それを阻止するために彼がとった方法は、少しずつバイロンの体を弱らせることだった。
そのころ、かつてマデリンの要望に従い輝安鉱を入手したジェイコブ・オルコットが教授職を得て、ポルテスト学術院に戻ってきていた。
彼に、即効性が無いが体を弱らせる毒はないかと相談したところ、教えられたのが鉛だ。
自然にも存在し、食品に混ざって人が口にすることもある。蓄積性があり、最初はちょっとした体調不良といった症状しか現れないが、続けて摂取することにより鉛中毒を引き起こす。
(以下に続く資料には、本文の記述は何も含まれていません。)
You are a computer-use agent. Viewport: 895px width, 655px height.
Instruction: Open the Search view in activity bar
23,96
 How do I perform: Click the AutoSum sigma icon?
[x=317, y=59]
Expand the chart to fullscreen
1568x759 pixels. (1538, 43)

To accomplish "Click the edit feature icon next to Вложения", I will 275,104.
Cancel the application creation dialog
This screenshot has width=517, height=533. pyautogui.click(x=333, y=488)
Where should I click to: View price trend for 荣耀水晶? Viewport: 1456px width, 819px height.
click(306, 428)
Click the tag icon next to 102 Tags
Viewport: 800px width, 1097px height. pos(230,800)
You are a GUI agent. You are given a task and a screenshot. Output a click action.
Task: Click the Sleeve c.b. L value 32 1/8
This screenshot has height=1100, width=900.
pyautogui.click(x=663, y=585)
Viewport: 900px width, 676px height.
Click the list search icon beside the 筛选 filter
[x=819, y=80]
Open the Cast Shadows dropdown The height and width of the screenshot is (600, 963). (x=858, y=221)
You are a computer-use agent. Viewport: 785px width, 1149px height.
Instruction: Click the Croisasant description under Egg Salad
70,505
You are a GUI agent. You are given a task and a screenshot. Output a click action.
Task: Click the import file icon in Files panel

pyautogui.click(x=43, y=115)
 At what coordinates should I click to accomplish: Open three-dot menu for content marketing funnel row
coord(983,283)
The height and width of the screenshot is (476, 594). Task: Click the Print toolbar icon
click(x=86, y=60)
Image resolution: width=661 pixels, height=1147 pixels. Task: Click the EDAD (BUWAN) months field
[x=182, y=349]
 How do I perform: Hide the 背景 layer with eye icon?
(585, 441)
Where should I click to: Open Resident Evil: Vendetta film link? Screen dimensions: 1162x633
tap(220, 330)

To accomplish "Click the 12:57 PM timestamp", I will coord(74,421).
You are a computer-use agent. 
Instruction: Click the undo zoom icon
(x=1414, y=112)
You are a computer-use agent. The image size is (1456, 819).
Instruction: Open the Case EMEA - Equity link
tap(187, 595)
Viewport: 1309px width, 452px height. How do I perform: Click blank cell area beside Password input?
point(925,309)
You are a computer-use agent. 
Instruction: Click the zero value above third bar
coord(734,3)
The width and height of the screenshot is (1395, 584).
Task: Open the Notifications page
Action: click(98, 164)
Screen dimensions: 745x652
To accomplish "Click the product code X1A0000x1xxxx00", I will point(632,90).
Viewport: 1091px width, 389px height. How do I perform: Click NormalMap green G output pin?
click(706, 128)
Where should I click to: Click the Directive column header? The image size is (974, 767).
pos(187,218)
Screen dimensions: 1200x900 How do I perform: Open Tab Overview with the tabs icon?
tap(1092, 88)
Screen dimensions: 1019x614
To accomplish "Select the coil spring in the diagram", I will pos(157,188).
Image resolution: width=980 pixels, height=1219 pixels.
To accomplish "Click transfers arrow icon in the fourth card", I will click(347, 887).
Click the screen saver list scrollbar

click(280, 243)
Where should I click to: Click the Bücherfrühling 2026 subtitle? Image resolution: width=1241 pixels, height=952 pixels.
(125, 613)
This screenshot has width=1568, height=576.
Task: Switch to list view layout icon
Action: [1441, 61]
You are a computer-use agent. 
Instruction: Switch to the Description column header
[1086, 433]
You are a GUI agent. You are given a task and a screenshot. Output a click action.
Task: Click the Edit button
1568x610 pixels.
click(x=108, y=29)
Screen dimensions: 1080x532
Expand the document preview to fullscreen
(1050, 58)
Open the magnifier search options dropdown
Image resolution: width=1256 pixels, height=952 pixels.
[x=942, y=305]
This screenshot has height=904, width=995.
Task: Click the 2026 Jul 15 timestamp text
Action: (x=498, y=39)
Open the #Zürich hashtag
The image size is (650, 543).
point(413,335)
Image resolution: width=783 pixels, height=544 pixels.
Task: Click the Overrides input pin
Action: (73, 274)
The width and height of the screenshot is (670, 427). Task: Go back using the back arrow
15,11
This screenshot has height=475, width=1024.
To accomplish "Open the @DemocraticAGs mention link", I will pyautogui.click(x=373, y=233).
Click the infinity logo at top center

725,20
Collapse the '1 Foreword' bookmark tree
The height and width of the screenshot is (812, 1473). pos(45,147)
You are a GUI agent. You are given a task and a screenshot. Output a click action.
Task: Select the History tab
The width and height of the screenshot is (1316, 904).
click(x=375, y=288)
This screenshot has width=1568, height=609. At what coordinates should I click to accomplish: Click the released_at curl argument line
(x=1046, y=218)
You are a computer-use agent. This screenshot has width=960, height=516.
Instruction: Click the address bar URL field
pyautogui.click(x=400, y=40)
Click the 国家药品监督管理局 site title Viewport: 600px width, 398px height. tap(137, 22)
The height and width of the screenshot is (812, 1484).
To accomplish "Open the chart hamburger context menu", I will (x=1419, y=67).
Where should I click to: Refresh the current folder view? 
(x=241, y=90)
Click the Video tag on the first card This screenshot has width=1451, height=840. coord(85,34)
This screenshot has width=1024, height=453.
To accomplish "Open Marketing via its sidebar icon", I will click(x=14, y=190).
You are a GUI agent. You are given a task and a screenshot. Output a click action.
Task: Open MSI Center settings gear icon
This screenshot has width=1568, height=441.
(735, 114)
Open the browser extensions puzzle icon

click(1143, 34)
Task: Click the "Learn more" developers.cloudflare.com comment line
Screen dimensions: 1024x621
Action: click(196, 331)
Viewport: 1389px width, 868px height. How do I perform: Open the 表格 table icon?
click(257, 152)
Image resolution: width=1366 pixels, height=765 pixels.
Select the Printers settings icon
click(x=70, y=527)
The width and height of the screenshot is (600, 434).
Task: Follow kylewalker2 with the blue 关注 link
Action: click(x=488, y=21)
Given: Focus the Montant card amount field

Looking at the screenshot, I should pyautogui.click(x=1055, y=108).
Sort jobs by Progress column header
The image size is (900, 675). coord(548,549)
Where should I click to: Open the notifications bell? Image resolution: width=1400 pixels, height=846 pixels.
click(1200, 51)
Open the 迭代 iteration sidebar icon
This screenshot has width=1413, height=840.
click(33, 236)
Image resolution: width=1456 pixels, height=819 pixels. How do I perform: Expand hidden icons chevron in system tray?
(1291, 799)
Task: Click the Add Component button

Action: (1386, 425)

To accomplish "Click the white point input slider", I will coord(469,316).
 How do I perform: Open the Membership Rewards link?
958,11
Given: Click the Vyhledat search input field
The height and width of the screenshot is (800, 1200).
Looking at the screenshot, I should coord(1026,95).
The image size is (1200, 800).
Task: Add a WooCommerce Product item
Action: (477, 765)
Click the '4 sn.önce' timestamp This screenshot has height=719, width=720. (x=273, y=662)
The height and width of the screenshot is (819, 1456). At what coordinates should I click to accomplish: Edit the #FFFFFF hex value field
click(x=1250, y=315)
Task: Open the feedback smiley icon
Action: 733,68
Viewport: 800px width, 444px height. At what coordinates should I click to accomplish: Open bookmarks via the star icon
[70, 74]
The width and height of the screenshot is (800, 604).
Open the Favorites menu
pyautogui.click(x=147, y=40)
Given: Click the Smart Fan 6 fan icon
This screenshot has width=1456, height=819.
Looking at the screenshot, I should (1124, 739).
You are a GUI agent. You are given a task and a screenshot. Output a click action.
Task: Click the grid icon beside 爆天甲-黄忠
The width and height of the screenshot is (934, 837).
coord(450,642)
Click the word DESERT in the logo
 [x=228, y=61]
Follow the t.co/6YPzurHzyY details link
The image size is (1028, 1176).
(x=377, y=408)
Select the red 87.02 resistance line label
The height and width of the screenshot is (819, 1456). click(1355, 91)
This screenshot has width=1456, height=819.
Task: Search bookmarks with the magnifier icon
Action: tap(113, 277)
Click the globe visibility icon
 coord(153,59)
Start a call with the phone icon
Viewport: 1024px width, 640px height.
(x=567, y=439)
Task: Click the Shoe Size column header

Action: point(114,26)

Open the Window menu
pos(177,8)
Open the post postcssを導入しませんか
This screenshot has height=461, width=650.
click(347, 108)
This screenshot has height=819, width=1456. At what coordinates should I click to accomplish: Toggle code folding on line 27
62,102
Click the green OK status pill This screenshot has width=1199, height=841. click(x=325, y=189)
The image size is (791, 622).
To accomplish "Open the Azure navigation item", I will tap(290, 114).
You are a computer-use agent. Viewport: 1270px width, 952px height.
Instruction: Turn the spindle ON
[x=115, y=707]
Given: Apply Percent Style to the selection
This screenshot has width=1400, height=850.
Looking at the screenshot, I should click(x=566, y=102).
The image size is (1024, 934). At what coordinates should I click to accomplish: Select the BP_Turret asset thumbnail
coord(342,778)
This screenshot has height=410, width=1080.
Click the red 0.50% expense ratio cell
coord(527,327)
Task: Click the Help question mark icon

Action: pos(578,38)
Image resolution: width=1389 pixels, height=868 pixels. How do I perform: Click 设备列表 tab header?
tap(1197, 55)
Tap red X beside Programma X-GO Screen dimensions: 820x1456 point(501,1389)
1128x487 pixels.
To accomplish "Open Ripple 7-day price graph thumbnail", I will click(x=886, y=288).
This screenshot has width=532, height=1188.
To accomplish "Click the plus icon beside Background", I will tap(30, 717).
積極的に殺す気はないが、弱らせたい相手に効果的な毒だ、と。
侯爵はバイロンのもとに定期的に鉛入りの菓子を差し入れた。
そして彼は徐々に、体を弱らせていったのだ。
『誰かの手を借りなければ、お前は何もできない』
繰り返し繰り返し、そう言い聞かせながら、バイロンが手のうちに落ちてくるのを待った。
だが、どこまでいってもバイロンはナサニエルを支持すると言ってきかなかった。
自分に政権を握らせる切り札だったはずのバイロンは、もはや自分の手に収まる気はないようだった。
だが、バイロンの不調に伴い、ナサニエルの気力がどんどん失われていった。
議会でさえ賛成票を獲得できれば、流し読みの状態で裁可を下すので、侯爵は図らずも自分の望んだ状態を手に入れた。